- SELECTED EXTRACT:
Content starts

11.1 Introduction to Component Lead, Pin, Pad, and Termination Conditioning and Tinning

1. Reasons for Solder Dip
There are three primary reasons to solder dip electronic components: leads, pads, and terminations.

• Tin Whisker Mitigation
  Solder tinning for tin-whisker mitigation differs from solder dip for solderability. For tin whisker mitigation, the termination must be coated over its entire length up to the package surface. During solder dip, the piece part experiences temperature differences that are greater than those encountered during typical board-level assembly. In addition, fluxes used during the dipping process can become trapped in minor delaminations, such as those commonly found in plastic piece parts, leading to reliability issues. The solder dip process must be qualified and carefully controlled to avoid these concerns. Typically, tin whisker mitigation replaces a pure tin finish with a solder alloy containing various percentages of lead. Replacement finishes using lead-free alloys should be evaluated for tin whisker mitigation before implementation.
• Finish Restoration
  Solder tinning for lead, pads, and terminations is required when the solder finish does not meet requirements due to long-term storage or environmental exposure.

Content ends

- SOURCE MATERIAL:

Content starts

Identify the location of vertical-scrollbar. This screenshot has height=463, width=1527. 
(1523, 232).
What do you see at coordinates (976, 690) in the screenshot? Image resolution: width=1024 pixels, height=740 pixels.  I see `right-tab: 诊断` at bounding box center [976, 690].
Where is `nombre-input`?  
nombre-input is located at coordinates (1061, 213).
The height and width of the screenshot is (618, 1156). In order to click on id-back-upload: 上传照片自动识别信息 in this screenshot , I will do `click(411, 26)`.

Content ends
Content starts

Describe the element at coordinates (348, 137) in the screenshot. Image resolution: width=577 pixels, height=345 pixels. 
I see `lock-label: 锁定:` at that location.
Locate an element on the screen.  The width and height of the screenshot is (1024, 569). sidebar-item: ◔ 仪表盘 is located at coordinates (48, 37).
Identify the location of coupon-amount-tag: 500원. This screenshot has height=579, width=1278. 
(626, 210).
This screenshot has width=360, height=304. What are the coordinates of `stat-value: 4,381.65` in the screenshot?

Content ends
Content starts

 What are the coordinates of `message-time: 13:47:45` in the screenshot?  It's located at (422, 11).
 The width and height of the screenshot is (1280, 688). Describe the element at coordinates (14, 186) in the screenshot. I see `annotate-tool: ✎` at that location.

Content ends

- PROBLEM STATEMENT:
In the solder dip text's title, which component features are named as undergoing conditioning and tinning? The rows come from a separate source, unrelated to the solder dip text.

- WRITTEN ANSWER:
Lead, pin, pad, and termination.